You can try every single integer from D>T until D<max(S) and store the best candidate.

# Fully functional python solution:
import random
import time

# Let's start initializing a random T
T = random.randint(1, 100)
# And a S, with 10,000 integers fom T to 10,000
S = [random.randint(T, 10000) for i in range(10000)]


def LowestRemainder(List, Threshold):
    # Storing the all time lowest D and remainder
    Best_D_SoFar = Threshold+1
    lowestRemainderSoFar = sum(List)
    for d in range(Threshold+1, max(List)+1):
        remainder = sum(c%d for c in List)
        if remainder < lowestRemainderSoFar:
            lowestRemainderSoFar = remainder
            Best_D_SoFar = d
    return Best_D_SoFar, lowestRemainderSoFar

print("Looking for D > %d, that minimizes the sum of all remainder in a list containing %d integers" % (T, len(S)))
# Keep track of time
start_time = time.time()
# call the function
D, R = LowestRemainder(S, T)
# stop the clock
elapsed_time = time.time() - start_time
print("Found D =", D, "and lowest remainder =", R, "in", elapsed_time, "seconds")

I've tested a few times on my machine and it always runs in less than 4 seconds (for the maximum

But that's the brute-force baseline. So let's make it more efficient, by early interrupting the inner loop:

    # Remove this:
    # remainder = sum(c%d for c in List)
    
    # Add this instead:
      remainder = 0
      for c in List:
          remainder += c%d
          if remainder > lowestRemainderSoFar:
              break

And done!

It now takes less than 0.2 seconds

(for the whole 10,000 sized array with random integers up to 10,000:)

Extra thoughts:

As the best solution is probably a low number (as discussed later), if it takes too long to finish, you can simply interrupt and you'll still have a good solution (not guaranteed to be optimal) just like with GA (and probably better, as you'll quickly exploit the best candidates, instead of exploring the space).

Factorization is our friend:

Suppose a solution D, with a score S.

Now factorize the solution, finding the list of primes that composes D: [p1,p2,…].

Now remove some p, generating a D' and you will notice that the c mod(D) >= c mod(D') for any c, any D, and any p.

That means, you don't need to explore any multiple of D, if D was already evaluated.

That will drastically drop the amount of trials!

No threshold scenario:

Using this factorization principle, in the simpler scenario where T=1 (if T<1, than D=1 is the best solution), we guarantee that the solution is a prime number!

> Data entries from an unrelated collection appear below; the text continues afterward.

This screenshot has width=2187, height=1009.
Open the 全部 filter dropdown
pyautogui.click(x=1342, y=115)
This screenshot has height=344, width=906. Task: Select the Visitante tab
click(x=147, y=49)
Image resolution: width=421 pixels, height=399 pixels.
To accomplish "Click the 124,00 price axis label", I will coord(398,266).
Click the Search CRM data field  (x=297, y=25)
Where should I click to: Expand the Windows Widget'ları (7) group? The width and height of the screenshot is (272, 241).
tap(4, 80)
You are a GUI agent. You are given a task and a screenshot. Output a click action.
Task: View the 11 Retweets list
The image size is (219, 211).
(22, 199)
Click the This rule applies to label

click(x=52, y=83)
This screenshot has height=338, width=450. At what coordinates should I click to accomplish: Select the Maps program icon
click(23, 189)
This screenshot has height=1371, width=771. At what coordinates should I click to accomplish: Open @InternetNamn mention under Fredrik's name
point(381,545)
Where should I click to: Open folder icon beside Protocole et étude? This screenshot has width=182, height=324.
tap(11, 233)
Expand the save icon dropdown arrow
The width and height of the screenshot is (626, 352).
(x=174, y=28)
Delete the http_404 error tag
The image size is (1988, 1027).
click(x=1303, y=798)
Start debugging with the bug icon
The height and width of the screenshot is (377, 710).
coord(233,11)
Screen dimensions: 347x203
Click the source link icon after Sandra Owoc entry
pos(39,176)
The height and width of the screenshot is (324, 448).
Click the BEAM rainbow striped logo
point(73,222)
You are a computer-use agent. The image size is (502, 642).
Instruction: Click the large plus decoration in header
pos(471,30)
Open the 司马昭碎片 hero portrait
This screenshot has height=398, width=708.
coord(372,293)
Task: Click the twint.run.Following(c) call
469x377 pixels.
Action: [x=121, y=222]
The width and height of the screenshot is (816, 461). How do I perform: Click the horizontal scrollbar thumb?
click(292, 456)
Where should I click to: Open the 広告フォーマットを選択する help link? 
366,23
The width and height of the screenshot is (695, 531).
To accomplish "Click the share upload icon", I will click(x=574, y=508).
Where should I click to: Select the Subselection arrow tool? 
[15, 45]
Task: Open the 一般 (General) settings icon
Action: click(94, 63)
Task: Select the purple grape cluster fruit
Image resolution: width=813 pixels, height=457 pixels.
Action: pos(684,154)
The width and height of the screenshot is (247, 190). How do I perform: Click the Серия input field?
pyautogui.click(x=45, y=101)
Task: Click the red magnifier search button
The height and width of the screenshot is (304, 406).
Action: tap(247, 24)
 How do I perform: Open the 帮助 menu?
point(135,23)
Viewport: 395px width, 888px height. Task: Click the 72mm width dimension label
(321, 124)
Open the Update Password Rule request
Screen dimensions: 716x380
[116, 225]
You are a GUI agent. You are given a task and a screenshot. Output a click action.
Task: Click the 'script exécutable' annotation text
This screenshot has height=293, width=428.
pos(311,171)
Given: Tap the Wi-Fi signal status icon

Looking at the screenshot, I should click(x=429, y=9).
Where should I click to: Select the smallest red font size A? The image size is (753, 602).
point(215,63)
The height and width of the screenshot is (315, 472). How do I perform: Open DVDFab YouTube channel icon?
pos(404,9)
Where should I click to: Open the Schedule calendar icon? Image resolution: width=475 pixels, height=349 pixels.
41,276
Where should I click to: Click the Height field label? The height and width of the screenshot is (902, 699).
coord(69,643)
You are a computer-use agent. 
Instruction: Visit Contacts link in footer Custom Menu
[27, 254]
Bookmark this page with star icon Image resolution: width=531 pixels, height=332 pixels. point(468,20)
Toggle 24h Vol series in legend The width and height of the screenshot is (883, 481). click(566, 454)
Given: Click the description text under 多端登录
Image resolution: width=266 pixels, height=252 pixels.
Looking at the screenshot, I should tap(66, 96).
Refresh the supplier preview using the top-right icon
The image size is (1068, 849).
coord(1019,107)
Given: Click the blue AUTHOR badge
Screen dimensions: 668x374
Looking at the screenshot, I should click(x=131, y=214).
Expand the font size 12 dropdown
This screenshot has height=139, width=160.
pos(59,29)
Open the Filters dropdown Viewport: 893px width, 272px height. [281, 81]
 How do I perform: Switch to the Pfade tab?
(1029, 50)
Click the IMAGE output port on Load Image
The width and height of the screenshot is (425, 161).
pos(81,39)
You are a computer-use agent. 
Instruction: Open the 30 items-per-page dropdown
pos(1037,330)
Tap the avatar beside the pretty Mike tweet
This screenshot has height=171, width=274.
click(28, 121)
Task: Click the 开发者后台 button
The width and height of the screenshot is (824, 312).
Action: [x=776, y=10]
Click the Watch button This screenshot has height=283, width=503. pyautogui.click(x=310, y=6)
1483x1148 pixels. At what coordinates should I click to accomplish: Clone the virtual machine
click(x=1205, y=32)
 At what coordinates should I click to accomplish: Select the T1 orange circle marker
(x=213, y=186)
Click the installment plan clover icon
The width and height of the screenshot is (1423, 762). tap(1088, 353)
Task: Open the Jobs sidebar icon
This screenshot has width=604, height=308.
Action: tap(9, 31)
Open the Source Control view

Also, you don't need to search until the biggest number max(S), as the sqrt(max(S)) will be enough.

With threshold scenario

It makes it a little harder to program, but still you just need to loop through co-primes.

Upper limit:

Once you hit the first candidate (d) larger than the smallest S (d>min(S)), than this remainder will be min(S).

If the best solution so far is already better than min(S), we can skip all the next candidates.

This logic is cumulative. Once the candidate d is larger than the N lowest S, the sum of remainders will be at least the sum of all N lowest S. So, our loop could be something like:

if(sum([s<d for s in S]) > lowest):
  return d
else:
  d = next_coprime()

In a list with thousand of elements, there's a high chance that the smallest element is found early. And even if it does not satisfy the finish condition, it will only accumulate more elements as d grows.

In summary:

Start with a baseline and restrict the boundaries until your code runs in the desirable time.

Example:

Inputs:

S = [10, 19, 28]
T = 3

Process: Testing all d>T, skip the multiples and stop on upper limit:

d = 4 --> remainders = [2,3,0] = 5
d = 5 --> remainders = [0,4,3] = 7
d = 6 --> remainders = [4,1,4] = 9
d = 7 --> remainders = [3,5,0] = 8
d = 8 --> is multiple of 4 (skip)
d = 9 --> remainders = [1,1,1] = 3
d = 10--> is multiple of 5 (skip)
d = 11--> 11>min(S) --> remainders = [10,x,x] > 3. DONE!